ASSIGNMENT – Each entry below is to be extracted exactly.

Stored items:
--------------------
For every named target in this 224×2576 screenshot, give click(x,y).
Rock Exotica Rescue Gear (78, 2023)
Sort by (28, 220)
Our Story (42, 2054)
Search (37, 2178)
--------------------
RESULT BELOW –
For every named target in this 224×2576 screenshot, give click(x,y).
Rock Exotica Rescue Gear (78, 2023)
Sort by (28, 220)
Our Story (42, 2054)
Search (37, 2178)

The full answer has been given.